Collected data entries
^^^^

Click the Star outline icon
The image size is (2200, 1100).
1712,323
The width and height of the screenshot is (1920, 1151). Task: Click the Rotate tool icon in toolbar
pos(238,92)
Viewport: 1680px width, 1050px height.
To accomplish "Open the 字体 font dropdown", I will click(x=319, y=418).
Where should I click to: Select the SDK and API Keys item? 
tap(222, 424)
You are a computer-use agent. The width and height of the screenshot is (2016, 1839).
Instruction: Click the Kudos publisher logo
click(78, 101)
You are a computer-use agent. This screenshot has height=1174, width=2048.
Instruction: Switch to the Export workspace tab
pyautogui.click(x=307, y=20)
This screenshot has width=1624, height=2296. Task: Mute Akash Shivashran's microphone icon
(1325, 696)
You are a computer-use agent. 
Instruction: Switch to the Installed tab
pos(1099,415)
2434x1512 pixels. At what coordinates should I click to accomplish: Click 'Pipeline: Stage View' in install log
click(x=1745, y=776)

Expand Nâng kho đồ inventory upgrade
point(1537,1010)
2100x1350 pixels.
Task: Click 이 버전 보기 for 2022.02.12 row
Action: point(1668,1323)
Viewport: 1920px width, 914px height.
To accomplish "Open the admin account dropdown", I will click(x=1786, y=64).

^^^^

Nothing but the lines from the one holding "Instruction: Click the Kudos publisher logo" to the end of the entries should be returned, each exactly as it stands.

### EXPECTED OUTPUT
Instruction: Click the Kudos publisher logo
click(78, 101)
You are a computer-use agent. This screenshot has height=1174, width=2048.
Instruction: Switch to the Export workspace tab
pyautogui.click(x=307, y=20)
This screenshot has width=1624, height=2296. Task: Mute Akash Shivashran's microphone icon
(1325, 696)
You are a computer-use agent. 
Instruction: Switch to the Installed tab
pos(1099,415)
2434x1512 pixels. At what coordinates should I click to accomplish: Click 'Pipeline: Stage View' in install log
click(x=1745, y=776)

Expand Nâng kho đồ inventory upgrade
point(1537,1010)
2100x1350 pixels.
Task: Click 이 버전 보기 for 2022.02.12 row
Action: point(1668,1323)
Viewport: 1920px width, 914px height.
To accomplish "Open the admin account dropdown", I will click(x=1786, y=64).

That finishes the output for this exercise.